┌──

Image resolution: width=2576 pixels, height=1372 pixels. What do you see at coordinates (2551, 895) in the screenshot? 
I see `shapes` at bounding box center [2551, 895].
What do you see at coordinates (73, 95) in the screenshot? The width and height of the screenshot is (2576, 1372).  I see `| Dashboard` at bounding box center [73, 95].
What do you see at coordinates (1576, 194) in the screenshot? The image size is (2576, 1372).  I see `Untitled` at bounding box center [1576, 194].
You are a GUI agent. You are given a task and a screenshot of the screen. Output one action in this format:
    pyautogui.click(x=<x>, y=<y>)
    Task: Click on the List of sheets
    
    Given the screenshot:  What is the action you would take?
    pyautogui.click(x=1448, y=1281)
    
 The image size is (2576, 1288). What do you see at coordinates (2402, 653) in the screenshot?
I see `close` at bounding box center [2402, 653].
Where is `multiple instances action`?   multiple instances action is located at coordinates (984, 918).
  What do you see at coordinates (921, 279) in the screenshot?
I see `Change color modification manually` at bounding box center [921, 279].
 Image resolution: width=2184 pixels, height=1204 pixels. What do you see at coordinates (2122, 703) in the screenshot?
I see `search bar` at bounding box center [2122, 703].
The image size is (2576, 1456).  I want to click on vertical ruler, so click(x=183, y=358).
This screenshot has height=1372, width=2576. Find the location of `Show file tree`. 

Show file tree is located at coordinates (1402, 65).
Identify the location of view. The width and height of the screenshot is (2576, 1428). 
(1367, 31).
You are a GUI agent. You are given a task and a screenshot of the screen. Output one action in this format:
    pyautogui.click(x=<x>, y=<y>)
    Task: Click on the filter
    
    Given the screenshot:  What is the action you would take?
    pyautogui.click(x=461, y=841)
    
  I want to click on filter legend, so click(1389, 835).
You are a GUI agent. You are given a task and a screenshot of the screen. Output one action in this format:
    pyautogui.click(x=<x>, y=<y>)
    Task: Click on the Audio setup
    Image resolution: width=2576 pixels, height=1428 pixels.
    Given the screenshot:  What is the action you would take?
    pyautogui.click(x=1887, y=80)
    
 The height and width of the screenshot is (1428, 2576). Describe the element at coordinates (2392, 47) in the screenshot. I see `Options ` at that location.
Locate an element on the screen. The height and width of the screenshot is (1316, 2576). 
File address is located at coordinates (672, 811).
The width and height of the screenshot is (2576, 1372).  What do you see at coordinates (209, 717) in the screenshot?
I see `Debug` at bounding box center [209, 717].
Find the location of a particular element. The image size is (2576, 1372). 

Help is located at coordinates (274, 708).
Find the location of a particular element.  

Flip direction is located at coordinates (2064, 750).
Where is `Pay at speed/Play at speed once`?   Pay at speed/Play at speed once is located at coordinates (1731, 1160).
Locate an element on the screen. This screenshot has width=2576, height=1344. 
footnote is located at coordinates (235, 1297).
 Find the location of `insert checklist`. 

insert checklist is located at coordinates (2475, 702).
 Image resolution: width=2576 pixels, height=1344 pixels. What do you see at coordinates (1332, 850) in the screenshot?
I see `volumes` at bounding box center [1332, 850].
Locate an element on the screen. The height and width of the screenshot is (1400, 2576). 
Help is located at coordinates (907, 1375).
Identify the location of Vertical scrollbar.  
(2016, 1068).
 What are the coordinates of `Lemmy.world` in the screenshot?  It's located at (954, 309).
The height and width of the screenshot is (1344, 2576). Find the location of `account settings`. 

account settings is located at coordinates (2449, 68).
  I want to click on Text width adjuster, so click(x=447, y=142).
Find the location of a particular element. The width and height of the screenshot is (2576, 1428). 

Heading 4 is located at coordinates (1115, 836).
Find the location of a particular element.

└──

## WRITTEN TASK
Rewrite all of the entries above, switching every "GUI agent" to "desktop assistant" and leaving everything else unchanged.

## SOLUTION TO THIS PROBLEM
Image resolution: width=2576 pixels, height=1372 pixels. What do you see at coordinates (2551, 895) in the screenshot? 
I see `shapes` at bounding box center [2551, 895].
What do you see at coordinates (73, 95) in the screenshot? The width and height of the screenshot is (2576, 1372).  I see `| Dashboard` at bounding box center [73, 95].
What do you see at coordinates (1576, 194) in the screenshot? The image size is (2576, 1372).  I see `Untitled` at bounding box center [1576, 194].
You are a desktop assistant. You are given a task and a screenshot of the screen. Output one action in this format:
    pyautogui.click(x=<x>, y=<y>)
    Task: Click on the List of sheets
    
    Given the screenshot:  What is the action you would take?
    pyautogui.click(x=1448, y=1281)
    
 The image size is (2576, 1288). What do you see at coordinates (2402, 653) in the screenshot?
I see `close` at bounding box center [2402, 653].
Where is `multiple instances action`?   multiple instances action is located at coordinates (984, 918).
  What do you see at coordinates (921, 279) in the screenshot?
I see `Change color modification manually` at bounding box center [921, 279].
 Image resolution: width=2184 pixels, height=1204 pixels. What do you see at coordinates (2122, 703) in the screenshot?
I see `search bar` at bounding box center [2122, 703].
The image size is (2576, 1456).  I want to click on vertical ruler, so click(x=183, y=358).
This screenshot has height=1372, width=2576. Find the location of `Show file tree`. 

Show file tree is located at coordinates (1402, 65).
Identify the location of view. The width and height of the screenshot is (2576, 1428). 
(1367, 31).
You are a desktop assistant. You are given a task and a screenshot of the screen. Output one action in this format:
    pyautogui.click(x=<x>, y=<y>)
    Task: Click on the filter
    
    Given the screenshot:  What is the action you would take?
    pyautogui.click(x=461, y=841)
    
  I want to click on filter legend, so click(1389, 835).
You are a desktop assistant. You are given a task and a screenshot of the screen. Output one action in this format:
    pyautogui.click(x=<x>, y=<y>)
    Task: Click on the Audio setup
    Image resolution: width=2576 pixels, height=1428 pixels.
    Given the screenshot:  What is the action you would take?
    pyautogui.click(x=1887, y=80)
    
 The height and width of the screenshot is (1428, 2576). Describe the element at coordinates (2392, 47) in the screenshot. I see `Options ` at that location.
Locate an element on the screen. The height and width of the screenshot is (1316, 2576). 
File address is located at coordinates (672, 811).
The width and height of the screenshot is (2576, 1372).  What do you see at coordinates (209, 717) in the screenshot?
I see `Debug` at bounding box center [209, 717].
Find the location of a particular element. The image size is (2576, 1372). 

Help is located at coordinates (274, 708).
Find the location of a particular element.  

Flip direction is located at coordinates (2064, 750).
Where is `Pay at speed/Play at speed once`?   Pay at speed/Play at speed once is located at coordinates (1731, 1160).
Locate an element on the screen. This screenshot has width=2576, height=1344. 
footnote is located at coordinates (235, 1297).
 Find the location of `insert checklist`. 

insert checklist is located at coordinates (2475, 702).
 Image resolution: width=2576 pixels, height=1344 pixels. What do you see at coordinates (1332, 850) in the screenshot?
I see `volumes` at bounding box center [1332, 850].
Locate an element on the screen. The height and width of the screenshot is (1400, 2576). 
Help is located at coordinates (907, 1375).
Identify the location of Vertical scrollbar.  
(2016, 1068).
 What are the coordinates of `Lemmy.world` in the screenshot?  It's located at (954, 309).
The height and width of the screenshot is (1344, 2576). Find the location of `account settings`. 

account settings is located at coordinates (2449, 68).
  I want to click on Text width adjuster, so click(x=447, y=142).
Find the location of a particular element. The width and height of the screenshot is (2576, 1428). 

Heading 4 is located at coordinates (1115, 836).
Find the location of a particular element.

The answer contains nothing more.